··· Document
Dans un arrêt historique du 21 janvier 2025 (n° 22-87.145) publié au bulletin, rendu à l’occasion de l’affaire emblématique de France Télécom (devenue Orange), la Chambre criminelle de la Cour de cassation s’est prononcée sur la notion de harcèlement moral institutionnel et sur les principes fondamentaux de la prévisibilité et de la légalité en droit pénal.
En l’occurrence, elle a confirmé la responsabilité pénale des dirigeants de l’entreprise ayant mis en place des politiques managériales délétères, créant un environnement anxiogène et une dégradation des conditions de travail des salariés.
Si cette décision confirme que les responsabilités managériales doivent être exercées dans le respect des droits des salariés, elle soulève également des interrogations quant à l’articulation entre le pouvoir de direction et la responsabilité pénale.
Cette décision doit être approuvée.
I. Faits.
L’affaire France Télécom débute en 2004 avec la privatisation de l’entreprise d’envergure internationale et la mise en œuvre de plans de restructuration majeurs.
Ce processus s’accompagne mis en place une politique managériale reposant sur des objectifs chiffrés de départs imposés à l’ensemble des directions, entre 2006 et 2009, et visant de ce fait à réduire drastiquement les effectifs dans le cadre de plans baptisés « NExT » et « ACT » prévoyant la suppression de 22 000 postes et de mobilité de 10 000 agents.
······
··· Données fournies
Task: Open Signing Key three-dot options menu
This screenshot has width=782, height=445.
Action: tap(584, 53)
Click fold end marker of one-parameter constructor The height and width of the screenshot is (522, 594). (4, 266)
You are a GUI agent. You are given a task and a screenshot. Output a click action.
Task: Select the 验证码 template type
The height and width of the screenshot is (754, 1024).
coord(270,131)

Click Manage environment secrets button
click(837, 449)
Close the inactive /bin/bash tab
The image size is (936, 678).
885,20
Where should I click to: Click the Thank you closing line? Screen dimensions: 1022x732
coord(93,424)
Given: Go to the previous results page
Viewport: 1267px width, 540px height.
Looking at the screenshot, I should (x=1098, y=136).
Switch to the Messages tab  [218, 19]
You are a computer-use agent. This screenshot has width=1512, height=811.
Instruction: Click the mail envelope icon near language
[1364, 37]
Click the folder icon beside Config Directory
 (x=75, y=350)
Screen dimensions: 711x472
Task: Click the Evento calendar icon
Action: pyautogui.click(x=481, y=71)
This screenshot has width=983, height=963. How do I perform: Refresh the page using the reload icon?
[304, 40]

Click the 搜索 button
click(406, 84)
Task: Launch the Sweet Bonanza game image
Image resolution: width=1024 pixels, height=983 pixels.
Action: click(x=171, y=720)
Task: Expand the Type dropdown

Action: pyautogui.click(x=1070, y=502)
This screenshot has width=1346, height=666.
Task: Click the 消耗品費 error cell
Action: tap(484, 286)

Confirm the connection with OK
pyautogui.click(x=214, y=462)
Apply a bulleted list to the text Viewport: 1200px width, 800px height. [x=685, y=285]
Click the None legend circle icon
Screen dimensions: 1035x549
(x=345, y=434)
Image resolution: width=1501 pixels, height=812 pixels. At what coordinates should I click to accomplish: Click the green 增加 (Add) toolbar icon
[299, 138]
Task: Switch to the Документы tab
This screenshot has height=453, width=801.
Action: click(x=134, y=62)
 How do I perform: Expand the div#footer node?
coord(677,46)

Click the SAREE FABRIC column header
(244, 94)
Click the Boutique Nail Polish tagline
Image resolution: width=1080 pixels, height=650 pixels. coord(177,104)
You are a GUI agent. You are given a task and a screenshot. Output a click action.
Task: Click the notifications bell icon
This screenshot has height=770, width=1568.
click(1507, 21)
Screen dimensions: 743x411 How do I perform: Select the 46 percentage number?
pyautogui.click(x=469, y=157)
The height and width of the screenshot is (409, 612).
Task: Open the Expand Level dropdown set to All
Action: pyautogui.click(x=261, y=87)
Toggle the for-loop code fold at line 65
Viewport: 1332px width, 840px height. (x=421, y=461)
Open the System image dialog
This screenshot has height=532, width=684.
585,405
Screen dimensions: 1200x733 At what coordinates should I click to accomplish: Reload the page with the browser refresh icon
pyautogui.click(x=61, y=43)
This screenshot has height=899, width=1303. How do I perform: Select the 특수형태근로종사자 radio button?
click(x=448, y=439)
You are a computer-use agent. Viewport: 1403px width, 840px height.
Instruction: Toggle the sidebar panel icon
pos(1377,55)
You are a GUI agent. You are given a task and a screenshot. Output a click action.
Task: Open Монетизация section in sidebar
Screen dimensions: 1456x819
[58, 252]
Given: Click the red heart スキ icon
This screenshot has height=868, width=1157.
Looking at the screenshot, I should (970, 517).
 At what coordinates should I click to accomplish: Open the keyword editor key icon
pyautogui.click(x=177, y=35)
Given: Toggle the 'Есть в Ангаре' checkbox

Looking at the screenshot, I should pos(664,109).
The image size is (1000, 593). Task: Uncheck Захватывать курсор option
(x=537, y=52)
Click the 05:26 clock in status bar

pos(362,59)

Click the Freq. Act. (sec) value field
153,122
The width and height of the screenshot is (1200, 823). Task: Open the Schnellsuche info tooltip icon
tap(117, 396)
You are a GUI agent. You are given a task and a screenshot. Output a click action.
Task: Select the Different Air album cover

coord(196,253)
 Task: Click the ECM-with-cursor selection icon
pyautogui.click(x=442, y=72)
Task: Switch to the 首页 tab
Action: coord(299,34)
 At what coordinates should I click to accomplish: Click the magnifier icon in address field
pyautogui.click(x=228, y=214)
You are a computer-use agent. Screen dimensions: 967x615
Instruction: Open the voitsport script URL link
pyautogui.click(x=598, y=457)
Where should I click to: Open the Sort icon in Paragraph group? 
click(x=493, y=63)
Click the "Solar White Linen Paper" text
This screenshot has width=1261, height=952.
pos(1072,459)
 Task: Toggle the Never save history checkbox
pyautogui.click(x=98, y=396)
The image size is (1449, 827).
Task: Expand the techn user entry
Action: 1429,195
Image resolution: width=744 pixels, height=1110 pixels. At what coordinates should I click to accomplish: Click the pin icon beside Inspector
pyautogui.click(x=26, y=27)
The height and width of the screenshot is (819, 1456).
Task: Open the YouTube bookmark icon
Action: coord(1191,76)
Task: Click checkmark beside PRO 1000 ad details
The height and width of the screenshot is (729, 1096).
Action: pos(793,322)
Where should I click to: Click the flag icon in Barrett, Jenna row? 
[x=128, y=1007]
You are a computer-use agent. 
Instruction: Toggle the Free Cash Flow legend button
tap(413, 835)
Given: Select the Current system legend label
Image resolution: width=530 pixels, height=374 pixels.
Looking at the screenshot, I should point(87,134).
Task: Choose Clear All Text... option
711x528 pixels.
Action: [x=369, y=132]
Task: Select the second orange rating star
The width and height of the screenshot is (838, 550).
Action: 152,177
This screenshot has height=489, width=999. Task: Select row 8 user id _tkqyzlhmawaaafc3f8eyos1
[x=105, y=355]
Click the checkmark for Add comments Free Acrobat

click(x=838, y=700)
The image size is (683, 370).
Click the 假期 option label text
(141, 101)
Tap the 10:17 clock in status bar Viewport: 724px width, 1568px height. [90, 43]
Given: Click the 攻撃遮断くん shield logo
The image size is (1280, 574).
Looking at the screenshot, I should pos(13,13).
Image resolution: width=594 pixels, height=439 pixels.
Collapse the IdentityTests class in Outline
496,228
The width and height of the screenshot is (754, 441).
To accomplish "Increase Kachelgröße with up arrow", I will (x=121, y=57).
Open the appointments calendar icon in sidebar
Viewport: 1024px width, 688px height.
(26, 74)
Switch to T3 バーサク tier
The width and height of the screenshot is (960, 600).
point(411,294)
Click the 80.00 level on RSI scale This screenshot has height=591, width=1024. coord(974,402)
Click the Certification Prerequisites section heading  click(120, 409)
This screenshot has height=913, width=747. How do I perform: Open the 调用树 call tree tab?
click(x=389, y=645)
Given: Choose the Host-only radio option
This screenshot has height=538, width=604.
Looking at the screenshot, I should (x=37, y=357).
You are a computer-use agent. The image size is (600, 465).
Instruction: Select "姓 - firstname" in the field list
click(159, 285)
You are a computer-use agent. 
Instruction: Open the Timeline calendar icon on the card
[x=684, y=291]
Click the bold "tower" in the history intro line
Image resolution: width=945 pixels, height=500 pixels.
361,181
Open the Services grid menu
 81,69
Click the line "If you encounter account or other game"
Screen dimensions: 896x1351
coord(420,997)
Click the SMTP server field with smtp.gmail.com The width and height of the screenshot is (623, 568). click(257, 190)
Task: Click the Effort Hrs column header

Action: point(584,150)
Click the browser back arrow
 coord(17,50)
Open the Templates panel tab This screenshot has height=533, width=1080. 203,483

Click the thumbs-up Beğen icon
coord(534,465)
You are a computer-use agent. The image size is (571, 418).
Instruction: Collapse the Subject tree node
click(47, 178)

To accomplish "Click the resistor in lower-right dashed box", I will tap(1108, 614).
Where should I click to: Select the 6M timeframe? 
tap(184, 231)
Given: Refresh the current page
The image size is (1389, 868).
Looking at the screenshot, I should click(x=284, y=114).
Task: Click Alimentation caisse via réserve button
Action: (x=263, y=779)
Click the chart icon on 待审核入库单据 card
······
**Travail à faire:**
1. Résumez en deux phrases le texte sur l'affaire France Télécom.
2. Recopiez fidèlement le passage du texte sur l'affaire France Télécom qui va de « Si cette décision » à « 10 000 agents. ».
3. Relevez toutes les dates et années mentionnées dans le texte sur l'affaire France Télécom.

**Éléments de réponse:**
1. Par un arrêt du 21 janvier 2025, la Chambre criminelle de la Cour de cassation s'est prononcée sur le harcèlement moral institutionnel et sur la prévisibilité et la légalité en droit pénal, en confirmant la responsabilité pénale des dirigeants de France Télécom ayant mis en place des politiques managériales délétères. L'affaire débute en 2004 avec la privatisation de l'entreprise et des plans de restructuration, suivis entre 2006 et 2009 d'objectifs chiffrés de départs dans le cadre des plans « NExT » et « ACT », qui prévoyaient la suppression de 22 000 postes.

2.
Si cette décision confirme que les responsabilités managériales doivent être exercées dans le respect des droits des salariés, elle soulève également des interrogations quant à l’articulation entre le pouvoir de direction et la responsabilité pénale.
Cette décision doit être approuvée.
I. Faits.
L’affaire France Télécom débute en 2004 avec la privatisation de l’entreprise d’envergure internationale et la mise en œuvre de plans de restructuration majeurs.
Ce processus s’accompagne mis en place une politique managériale reposant sur des objectifs chiffrés de départs imposés à l’ensemble des directions, entre 2006 et 2009, et visant de ce fait à réduire drastiquement les effectifs dans le cadre de plans baptisés « NExT » et « ACT » prévoyant la suppression de 22 000 postes et de mobilité de 10 000 agents.

3.
- 21 janvier 2025
- 2004
- 2006
- 2009